Perdagangan Didominasi Saham yang Turun
Tekanan pada sektor perbankan berlangsung ketika jumlah saham yang melemah mendominasi perdagangan. Sebanyak 366 saham turun, dibandingkan 238 saham yang menguat dan 190 saham yang stagnan.
Komposisi itu menunjukkan jumlah emiten yang terkoreksi menjadi kelompok terbesar pada sesi I. Kondisi tersebut sejalan dengan posisi IHSG yang berakhir lebih rendah dibandingkan pembukaannya.
Berdasarkan data Bursa Efek Indonesia yang dikutip Beritasatu, IHSG bergerak fluktuatif sepanjang sesi pertama. Indeks sempat bergerak dalam rentang 6.297 hingga 6.394 sebelum ditutup pada 6.315,5.

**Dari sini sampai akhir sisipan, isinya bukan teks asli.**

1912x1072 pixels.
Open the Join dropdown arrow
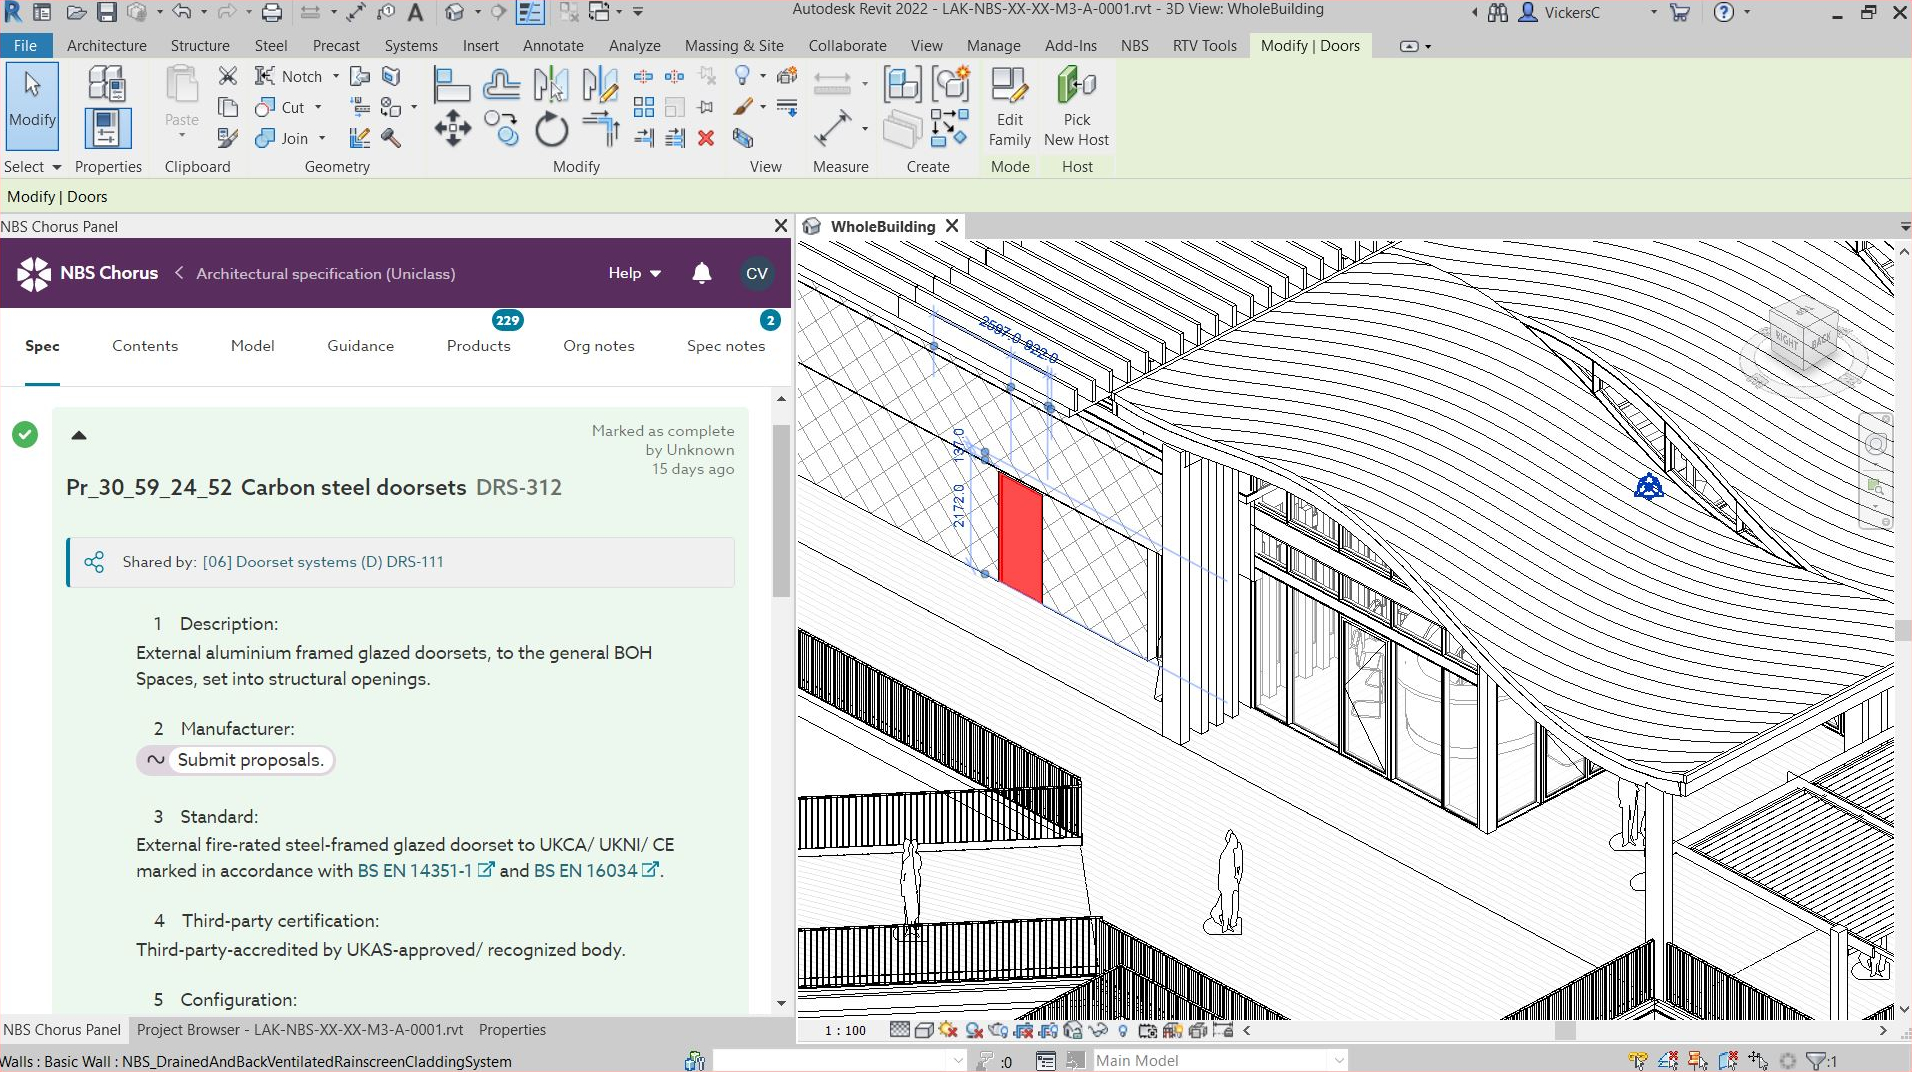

Rentang pergerakan tersebut menggambarkan adanya perubahan arah selama perdagangan berlangsung. Namun, pelemahan yang terjadi hingga akhir sesi membuat indeks tetap berada di area negatif.
Nilai Transaksi Menembus Rp 11,23 Triliun
Aktivitas jual beli saham tetap berlangsung besar meski IHSG melemah. Volume perdagangan sesi I mencapai 28,93 miliar saham dengan nilai transaksi Rp 11,23 triliun.
Frekuensi perdagangan tercatat sebanyak 1,81 juta kali transaksi. Angka tersebut menunjukkan pasar tetap aktif ketika tekanan jual terjadi pada sejumlah saham, termasuk kelompok bank besar.
Koreksi lima emiten perbankan tersebut menjadi bagian dari dinamika perdagangan pada sesi I. Penurunan BBCA sebesar 1,53% menjadi pelemahan paling dalam di antara saham bank besar yang tercantum dalam data Bursa Efek Indonesia.